The Stock Market Doesn’t Have A Clue About Monetary Policy


Seeking Alpha has the article The Stock Market Doesn’t Have A Clue About Monetary Policy by  Christopher Mahoney .

The lead steers are laboring under the misconception that growth and stock prices have been artificially stimulated by “massive monetary stimulus” since 2008. Where did they get such an idea? Can’t they google FRED? The last time that we had sustained double-digit money growth was exactly thirty years ago, in 1983, following the Volcker Shock.

I’m going to repeat this until it finally sinks in: money growth since the crash has been quite low. M2 has grown at about 5%, while the broader aggregates have grown by much less. There has been no monetary stimulus; Fed policy has not been “extraordinarily accommodative” no matter how many times Bernanke uses those words. The linkage between the Fed’s balance sheet and the money supply is simply nonexistent. QE has been pushing on a string, resulting in a massive buildup of sterile excess reserves that have no impact on the money supply.

I have also been under the mis-conception that the stock price growth have been artificially stimulated by the fed.  I am trying to reconcile the view of this author with the view of Investment Quality Trends that says that the market is overvalued on the basis of historical dividend yields.

Perhaps the Fed stimulus did not increase the money supply, but it did lower bond interest.  The low bond interest did artificially drive investors toward the stock market instead of the bond market.  So the Fed stimulus may be responsible for overvalued stock prices, but not quite for the reasons some people assumed.

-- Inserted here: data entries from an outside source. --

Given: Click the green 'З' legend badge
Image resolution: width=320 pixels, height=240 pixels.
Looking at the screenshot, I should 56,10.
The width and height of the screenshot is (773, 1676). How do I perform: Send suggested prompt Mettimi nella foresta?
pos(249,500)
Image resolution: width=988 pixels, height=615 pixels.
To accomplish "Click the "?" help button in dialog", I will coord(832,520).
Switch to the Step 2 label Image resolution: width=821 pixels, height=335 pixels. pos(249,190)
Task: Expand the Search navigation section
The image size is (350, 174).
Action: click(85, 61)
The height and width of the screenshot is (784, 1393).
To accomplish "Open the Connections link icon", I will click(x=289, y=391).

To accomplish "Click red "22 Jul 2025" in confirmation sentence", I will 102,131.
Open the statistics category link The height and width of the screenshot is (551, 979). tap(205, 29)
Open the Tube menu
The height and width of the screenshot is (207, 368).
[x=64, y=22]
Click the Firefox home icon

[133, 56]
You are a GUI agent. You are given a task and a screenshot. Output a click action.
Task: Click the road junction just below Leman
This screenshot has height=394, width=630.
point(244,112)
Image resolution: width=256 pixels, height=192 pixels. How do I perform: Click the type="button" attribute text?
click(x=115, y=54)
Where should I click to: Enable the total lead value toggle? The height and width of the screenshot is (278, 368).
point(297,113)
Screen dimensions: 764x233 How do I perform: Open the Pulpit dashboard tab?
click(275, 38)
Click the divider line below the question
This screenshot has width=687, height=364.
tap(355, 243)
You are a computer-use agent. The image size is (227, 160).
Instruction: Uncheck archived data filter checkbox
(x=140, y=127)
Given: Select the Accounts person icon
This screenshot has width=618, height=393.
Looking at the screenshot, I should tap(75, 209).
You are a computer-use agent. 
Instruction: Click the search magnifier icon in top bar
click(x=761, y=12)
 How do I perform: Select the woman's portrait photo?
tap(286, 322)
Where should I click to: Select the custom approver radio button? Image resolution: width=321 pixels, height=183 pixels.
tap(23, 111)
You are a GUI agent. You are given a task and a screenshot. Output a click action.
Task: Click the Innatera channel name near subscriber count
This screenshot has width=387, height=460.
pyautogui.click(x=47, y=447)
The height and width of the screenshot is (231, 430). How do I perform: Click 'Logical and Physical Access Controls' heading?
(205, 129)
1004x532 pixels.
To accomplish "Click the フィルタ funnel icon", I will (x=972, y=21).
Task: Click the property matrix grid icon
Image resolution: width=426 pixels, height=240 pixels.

To put a finer point on the IQT analysis, I tell myself that the stock market dividend yield may not mean that the stock market is overvalued for the current level of interest rates.  However, in terms of what the interest rates will be when they revert to historical norms, then it is overvalued.  Other things  may change by the time that interest rates return to normal, so it is hard to predict stock market price trends based on them being overvalued now, in some sense.  For instance, dividends might grow faster than the rise of interest rates, so that the market price of stocks does not have to fall to get them out of being overvalued.  Or the dividends might not rise fast enough and prices will decline.  I just try not to believe in crystal balls when it comes to predicting the stock market.